[SUPPLIED MATERIAL Boundary: Start]
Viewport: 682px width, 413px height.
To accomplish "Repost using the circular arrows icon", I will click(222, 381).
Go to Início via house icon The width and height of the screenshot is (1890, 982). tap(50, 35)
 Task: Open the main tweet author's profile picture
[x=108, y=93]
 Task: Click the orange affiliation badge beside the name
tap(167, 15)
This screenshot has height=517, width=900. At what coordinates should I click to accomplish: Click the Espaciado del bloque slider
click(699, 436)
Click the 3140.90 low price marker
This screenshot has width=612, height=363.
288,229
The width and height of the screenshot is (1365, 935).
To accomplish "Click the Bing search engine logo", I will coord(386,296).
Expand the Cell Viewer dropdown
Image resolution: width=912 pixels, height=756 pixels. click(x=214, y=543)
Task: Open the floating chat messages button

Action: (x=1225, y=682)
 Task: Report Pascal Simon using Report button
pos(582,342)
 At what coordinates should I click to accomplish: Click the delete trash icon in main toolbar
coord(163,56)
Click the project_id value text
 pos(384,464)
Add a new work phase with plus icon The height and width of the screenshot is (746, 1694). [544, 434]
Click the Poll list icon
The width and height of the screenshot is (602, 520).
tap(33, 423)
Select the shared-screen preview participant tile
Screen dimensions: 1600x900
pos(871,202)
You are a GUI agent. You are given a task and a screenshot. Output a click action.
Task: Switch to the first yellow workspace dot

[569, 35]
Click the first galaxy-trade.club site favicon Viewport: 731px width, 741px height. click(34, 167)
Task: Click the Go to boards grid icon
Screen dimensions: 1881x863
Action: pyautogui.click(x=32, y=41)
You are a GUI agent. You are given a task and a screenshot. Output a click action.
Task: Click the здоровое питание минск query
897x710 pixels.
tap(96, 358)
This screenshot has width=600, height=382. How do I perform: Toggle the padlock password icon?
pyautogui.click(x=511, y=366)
[SUPPLIED MATERIAL Boundary: End]
There is a line with "Task: Click the Go to boards grid icon" and a line with "Task: Click the здоровое питание минск query" above. Copy exactly those two lines and all lines between them, with nothing else.

▶ [EXERCISE ANSWER]
Task: Click the Go to boards grid icon
Screen dimensions: 1881x863
Action: pyautogui.click(x=32, y=41)
You are a GUI agent. You are given a task and a screenshot. Output a click action.
Task: Click the здоровое питание минск query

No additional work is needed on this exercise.